begin Exercise material
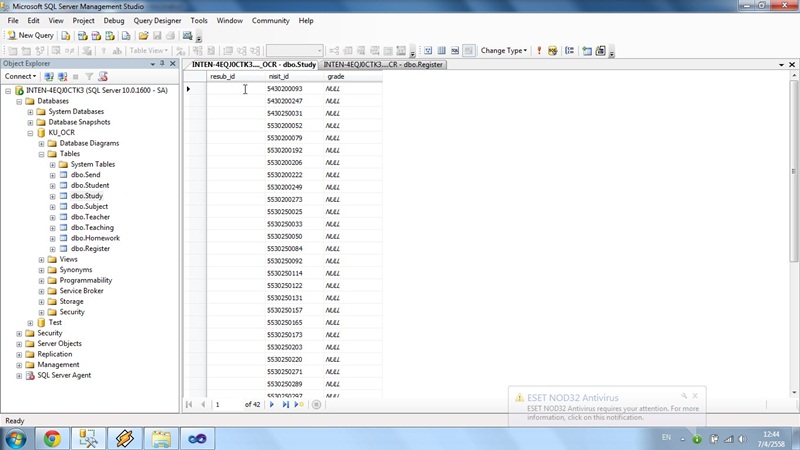Click the New Query toolbar button
Screen dimensions: 800x450
click(30, 35)
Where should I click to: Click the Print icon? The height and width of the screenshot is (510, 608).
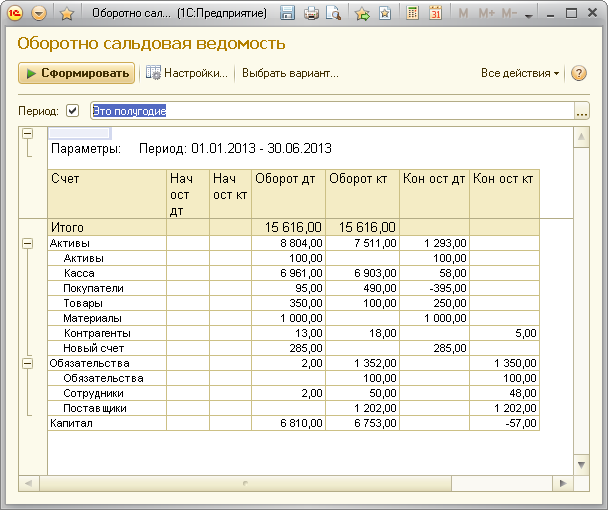(x=311, y=14)
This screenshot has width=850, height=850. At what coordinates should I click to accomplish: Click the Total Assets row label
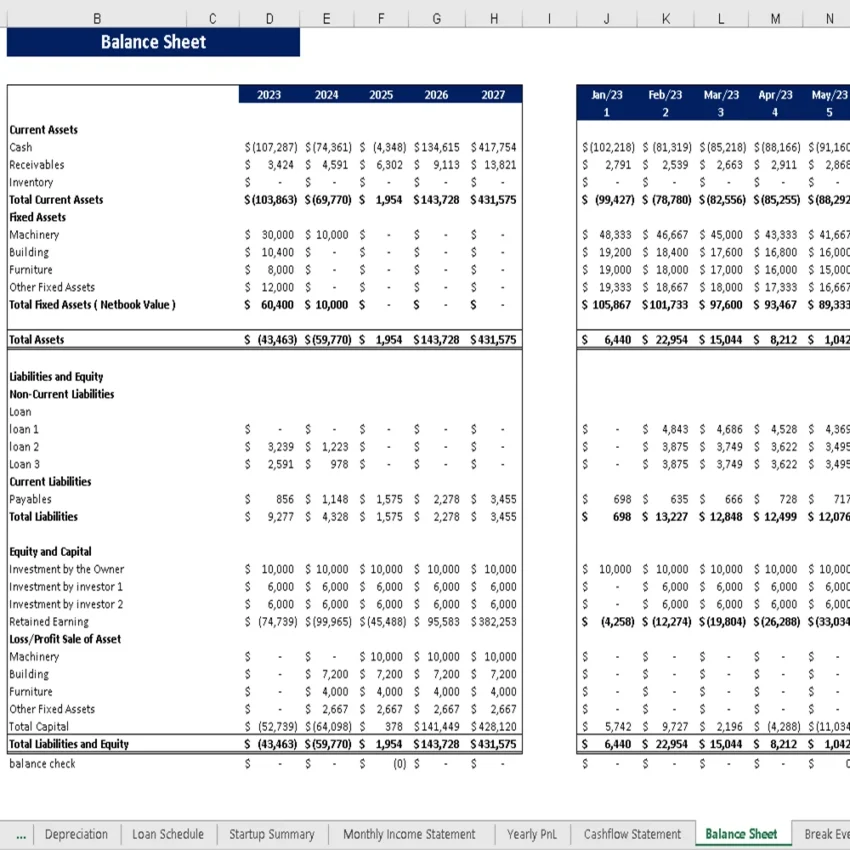coord(34,339)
end Exercise material
Required task.
Edit the entries from the line containing "This screenshot has" through the end of the entries by replacing "accomplish" with "perform" and leaving everything else unchanged. Return only those lines, without the pictures.

Correct output.
This screenshot has width=850, height=850. At what coordinates should I click to perform: Click the Total Assets row label
coord(34,339)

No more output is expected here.